Androcur : les victimes demandent des comptes à l’Etat

Après les victimes du Mediator et de la Dépakine, c’est au tour de celles de l’Androcur de demander des comptes à l’Etat. ©REA

L’Androcur, ce progestatif prescrit aux femmes présentant une hyperpilosité, se retrouve sur le banc des accusés. Deux requêtes ont été déposées au tribunal administratif de Montreuil (Seine-Saint-Denis). L’Agence du médicament est mise en cause pour avoir tardé à informer correctement les patients du risque de tumeur au cerveau, malgré les alertes.

L’Androcur est un dérivé de la progestérone, qui a pour objectif de bloquer l’activité des hormones mâles. Il est prescrit pour les femmes qui ont une pilosité sévère et aux hommes qui ont eu un cancer de la prostate. Mais pris à long terme et à haute dose, ce produit serait à l’origine de méningiomes, autrement dit de tumeurs au cerveau, chez les femmes. D’autre part, comme le Mediator, l’Androcur a largement été prescrit pour d’autres pathologies comme l’endométriose, l’acné ou comme moyen de contraception. C’est aussi là que le bât blesse.

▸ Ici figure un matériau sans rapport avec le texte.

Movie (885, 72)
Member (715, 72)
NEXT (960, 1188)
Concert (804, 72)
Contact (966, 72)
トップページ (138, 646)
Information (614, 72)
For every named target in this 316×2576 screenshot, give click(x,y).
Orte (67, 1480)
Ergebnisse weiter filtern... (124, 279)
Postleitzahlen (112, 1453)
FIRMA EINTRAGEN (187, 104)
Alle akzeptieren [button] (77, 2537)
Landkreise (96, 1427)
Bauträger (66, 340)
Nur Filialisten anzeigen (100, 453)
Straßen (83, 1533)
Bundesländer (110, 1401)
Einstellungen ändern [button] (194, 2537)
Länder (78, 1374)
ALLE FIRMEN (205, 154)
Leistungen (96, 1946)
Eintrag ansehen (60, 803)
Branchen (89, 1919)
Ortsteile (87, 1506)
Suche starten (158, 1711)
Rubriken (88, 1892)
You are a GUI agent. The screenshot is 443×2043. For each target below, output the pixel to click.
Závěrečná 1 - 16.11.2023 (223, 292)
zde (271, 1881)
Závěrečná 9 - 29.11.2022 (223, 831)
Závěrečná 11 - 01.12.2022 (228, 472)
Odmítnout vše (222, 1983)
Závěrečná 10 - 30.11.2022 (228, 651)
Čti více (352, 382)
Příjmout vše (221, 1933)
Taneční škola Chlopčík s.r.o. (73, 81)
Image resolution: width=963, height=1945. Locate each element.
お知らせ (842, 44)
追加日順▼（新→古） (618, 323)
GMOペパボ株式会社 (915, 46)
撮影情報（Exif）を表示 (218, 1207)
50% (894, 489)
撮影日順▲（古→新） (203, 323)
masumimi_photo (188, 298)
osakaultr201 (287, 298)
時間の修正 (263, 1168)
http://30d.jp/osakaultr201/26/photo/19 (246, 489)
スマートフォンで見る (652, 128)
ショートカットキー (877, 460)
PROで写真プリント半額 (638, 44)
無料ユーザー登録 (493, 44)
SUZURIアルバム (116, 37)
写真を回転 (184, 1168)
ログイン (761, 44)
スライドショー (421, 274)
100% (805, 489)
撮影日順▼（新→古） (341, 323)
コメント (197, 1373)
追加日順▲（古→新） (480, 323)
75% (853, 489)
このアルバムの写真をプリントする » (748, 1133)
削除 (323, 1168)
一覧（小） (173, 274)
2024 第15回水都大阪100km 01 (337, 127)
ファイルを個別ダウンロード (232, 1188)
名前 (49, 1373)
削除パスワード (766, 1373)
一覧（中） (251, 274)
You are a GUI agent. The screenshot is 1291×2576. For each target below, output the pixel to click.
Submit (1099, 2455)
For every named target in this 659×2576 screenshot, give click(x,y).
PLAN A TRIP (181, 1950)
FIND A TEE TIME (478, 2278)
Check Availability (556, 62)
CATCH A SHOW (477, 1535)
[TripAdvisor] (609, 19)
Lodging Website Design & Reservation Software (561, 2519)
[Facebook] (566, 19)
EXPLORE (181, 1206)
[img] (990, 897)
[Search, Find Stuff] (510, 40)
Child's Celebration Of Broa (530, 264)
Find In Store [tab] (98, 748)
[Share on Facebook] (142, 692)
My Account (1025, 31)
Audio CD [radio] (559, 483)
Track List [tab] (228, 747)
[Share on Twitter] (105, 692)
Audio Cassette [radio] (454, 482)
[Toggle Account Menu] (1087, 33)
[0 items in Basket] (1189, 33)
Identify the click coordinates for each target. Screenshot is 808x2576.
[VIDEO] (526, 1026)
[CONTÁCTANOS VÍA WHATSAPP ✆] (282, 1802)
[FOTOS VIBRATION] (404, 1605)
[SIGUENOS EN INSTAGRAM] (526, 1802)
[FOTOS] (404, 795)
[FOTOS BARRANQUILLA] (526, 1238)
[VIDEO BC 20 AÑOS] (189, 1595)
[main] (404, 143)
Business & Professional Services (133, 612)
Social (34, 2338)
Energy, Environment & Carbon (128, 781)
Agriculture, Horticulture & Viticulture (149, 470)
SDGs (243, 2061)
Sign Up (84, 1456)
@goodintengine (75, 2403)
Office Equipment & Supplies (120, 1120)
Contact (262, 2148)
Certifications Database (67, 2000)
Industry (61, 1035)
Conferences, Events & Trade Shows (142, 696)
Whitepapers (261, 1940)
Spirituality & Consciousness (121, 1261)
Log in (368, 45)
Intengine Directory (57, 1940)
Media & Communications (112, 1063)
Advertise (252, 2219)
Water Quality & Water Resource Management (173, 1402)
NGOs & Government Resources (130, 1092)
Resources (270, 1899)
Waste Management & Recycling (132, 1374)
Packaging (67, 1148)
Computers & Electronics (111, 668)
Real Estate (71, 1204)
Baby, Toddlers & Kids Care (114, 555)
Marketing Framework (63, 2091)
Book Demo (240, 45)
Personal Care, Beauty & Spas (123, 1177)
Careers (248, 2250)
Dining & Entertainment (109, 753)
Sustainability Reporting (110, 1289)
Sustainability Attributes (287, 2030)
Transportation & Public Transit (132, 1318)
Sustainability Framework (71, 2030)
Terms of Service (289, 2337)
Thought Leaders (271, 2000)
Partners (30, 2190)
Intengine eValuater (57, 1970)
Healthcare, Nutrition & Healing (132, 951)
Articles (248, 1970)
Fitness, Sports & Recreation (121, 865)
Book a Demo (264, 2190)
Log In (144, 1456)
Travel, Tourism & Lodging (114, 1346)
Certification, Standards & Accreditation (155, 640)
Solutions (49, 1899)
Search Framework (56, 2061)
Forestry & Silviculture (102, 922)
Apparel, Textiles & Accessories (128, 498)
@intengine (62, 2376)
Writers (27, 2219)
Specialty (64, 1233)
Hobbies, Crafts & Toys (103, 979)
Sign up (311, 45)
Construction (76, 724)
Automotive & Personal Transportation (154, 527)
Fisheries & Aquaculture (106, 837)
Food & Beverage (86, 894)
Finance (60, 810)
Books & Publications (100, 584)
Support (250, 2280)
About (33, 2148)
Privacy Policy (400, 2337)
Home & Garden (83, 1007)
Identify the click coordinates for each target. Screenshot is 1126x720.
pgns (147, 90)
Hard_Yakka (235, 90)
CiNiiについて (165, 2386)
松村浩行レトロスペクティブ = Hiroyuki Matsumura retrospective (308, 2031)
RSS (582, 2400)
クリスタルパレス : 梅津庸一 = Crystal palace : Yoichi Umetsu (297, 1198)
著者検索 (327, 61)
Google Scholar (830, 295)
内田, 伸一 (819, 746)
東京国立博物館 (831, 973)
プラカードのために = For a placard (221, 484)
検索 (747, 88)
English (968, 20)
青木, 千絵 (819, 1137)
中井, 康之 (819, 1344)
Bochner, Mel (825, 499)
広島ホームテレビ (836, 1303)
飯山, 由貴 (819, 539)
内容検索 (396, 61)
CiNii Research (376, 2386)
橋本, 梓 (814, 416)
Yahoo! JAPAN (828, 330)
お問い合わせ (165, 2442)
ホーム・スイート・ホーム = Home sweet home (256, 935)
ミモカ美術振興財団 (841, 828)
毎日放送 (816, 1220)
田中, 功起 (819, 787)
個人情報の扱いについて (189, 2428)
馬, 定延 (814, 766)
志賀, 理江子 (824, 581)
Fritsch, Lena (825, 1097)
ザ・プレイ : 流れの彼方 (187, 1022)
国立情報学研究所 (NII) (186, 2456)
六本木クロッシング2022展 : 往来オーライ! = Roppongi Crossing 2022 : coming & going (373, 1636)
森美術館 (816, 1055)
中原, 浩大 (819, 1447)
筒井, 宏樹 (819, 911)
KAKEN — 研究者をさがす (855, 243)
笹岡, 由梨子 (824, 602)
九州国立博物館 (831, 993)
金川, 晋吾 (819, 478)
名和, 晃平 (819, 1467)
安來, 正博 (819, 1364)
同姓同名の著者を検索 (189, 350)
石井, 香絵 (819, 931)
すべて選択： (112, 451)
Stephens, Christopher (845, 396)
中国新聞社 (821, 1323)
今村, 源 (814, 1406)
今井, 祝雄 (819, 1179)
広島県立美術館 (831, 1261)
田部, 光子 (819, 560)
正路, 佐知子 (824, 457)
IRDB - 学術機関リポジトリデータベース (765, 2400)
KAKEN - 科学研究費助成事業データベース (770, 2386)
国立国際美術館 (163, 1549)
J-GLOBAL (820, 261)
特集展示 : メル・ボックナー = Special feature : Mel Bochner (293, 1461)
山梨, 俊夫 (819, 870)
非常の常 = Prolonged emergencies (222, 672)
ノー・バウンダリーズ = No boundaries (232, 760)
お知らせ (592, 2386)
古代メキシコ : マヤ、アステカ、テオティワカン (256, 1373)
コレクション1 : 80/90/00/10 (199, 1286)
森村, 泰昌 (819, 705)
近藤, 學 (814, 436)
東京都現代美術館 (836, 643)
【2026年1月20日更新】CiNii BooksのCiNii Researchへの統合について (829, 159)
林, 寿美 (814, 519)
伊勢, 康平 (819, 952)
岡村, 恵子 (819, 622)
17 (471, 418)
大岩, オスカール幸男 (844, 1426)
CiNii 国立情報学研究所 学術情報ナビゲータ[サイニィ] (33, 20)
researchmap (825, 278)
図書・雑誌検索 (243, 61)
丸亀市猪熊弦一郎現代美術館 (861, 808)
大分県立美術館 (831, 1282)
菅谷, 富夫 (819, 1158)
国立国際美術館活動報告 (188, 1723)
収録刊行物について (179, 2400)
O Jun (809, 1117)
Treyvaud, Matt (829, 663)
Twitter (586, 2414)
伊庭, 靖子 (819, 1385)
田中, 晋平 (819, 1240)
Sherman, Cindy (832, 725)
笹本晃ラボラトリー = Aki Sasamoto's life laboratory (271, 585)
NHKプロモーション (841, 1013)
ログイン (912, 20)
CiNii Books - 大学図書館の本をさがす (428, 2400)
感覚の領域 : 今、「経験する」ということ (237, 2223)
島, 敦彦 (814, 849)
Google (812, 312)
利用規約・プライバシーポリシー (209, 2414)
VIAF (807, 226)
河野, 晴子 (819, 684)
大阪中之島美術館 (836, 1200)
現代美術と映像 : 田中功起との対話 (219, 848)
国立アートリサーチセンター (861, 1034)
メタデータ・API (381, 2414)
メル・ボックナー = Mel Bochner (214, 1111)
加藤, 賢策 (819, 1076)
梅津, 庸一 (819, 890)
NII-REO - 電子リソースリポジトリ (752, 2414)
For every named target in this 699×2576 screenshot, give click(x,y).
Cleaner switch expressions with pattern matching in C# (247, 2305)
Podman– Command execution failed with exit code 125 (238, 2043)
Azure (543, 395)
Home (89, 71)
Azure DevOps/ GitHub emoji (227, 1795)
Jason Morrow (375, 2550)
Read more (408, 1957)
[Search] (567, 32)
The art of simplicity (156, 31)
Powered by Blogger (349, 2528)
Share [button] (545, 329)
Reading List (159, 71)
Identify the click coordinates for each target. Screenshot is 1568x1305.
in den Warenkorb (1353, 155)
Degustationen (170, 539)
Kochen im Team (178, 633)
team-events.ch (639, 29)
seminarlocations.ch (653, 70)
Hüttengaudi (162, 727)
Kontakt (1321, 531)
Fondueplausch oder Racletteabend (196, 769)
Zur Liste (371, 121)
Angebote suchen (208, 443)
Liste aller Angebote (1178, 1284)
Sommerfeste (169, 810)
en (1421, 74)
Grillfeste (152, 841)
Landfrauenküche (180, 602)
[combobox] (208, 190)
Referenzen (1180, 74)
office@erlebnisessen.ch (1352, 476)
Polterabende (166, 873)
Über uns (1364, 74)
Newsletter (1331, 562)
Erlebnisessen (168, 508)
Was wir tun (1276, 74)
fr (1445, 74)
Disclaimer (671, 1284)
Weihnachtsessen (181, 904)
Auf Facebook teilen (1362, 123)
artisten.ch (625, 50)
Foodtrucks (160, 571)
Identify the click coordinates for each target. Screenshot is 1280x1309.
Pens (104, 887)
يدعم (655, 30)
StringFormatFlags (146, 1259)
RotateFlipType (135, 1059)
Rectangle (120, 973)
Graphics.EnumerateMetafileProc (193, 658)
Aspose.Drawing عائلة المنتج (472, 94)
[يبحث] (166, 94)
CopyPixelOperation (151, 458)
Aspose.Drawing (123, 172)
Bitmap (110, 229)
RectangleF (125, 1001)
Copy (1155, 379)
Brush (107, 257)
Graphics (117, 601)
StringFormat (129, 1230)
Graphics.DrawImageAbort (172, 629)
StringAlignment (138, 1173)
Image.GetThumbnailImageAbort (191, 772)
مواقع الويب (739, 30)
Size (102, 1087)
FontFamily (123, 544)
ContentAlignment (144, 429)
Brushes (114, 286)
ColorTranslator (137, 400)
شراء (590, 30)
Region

Les méningiomes sont des tumeurs des membranes qui entourent le cerveau : les méninges.

ANSM

Nouveau scandale sanitaire ?

On connaissait les effets néfastes entraînés par la prise de ce médicament depuis 2008 environ. Mais c’est en 2018 que l’affaire a réellement éclaté, quand cinq patientes sous Androcur et opérées d’un méningiome, avec pour certaines des séquelles importantes, ont décidé d’aller en justice pour obtenir réparation.

« Les méningiomes sont des tumeurs des membranes qui entourent le cerveau : les méninges, explique l’ANSM. Le plus souvent ces tumeurs sont bénignes, mais elles peuvent grossir et comprimer les structures neurologiques, ce qui nécessite un geste chirurgical qui n’est jamais anodin. »

Aujourd’hui, deux nouvelles requêtes ont été déposées au tribunal administratif de Montreuil, en Seine-Saint-Denis, département où est installée l’Agence nationale de sécurité du médicament (ANSM). Sur le banc des accusés : l’ANSM, donc l’Etat, dans ce qui pourrait être, un nouveau scandale sanitaire. D’autres requêtes sont en cours de la part de femmes ayant utilisé de l’Androcur et d’autres progestatifs, le Lutéran et le Lutényl.

Que reproche-t-on à l’ANSM ?

Dans ces plaintes, l’Agence du médicament est clairement pointée du doigt. On lui reproche « un défaut d’information » sur les risques connus du médicament depuis plusieurs années. Car le lien de l’Androcur avec les méningiomes a clairement été établi dans de grandes enquêtes, en 2018.

D’ailleurs, depuis cette date, il est largement moins prescrit, selon l’agence. La responsabilité de l’ANSM, et donc de l’Etat, est clairement mise en avant par les parties civiles qui pointent également la responsabilité des laboratoires dans ce défaut d’information.

Que réclament les parties civiles ?

Elles  demandent « un dispositif d’indemnisation comme cela a été fait pour le Médiator et la Dépakine », deux autres scandales sanitaires.

C’est l’avocat Joseph-Oudin, grand défenseur des victimes de scandales sanitaires comme celui de la Dépakine, et l’association Amavea, regroupant 900 patientes atteintes de méningiomes, qui sont aux côtés des victimes.

Pour l’heure, les médecins sont invités à ne pas prescrire l’Androcur comme contraceptif, contre l’endométriose ou encore pour soigner l’acné. Trois autres produits de la même famille (le Colprone, le Depo Provera et le Surgestone) présenteraient un risque de développer des méningiomes.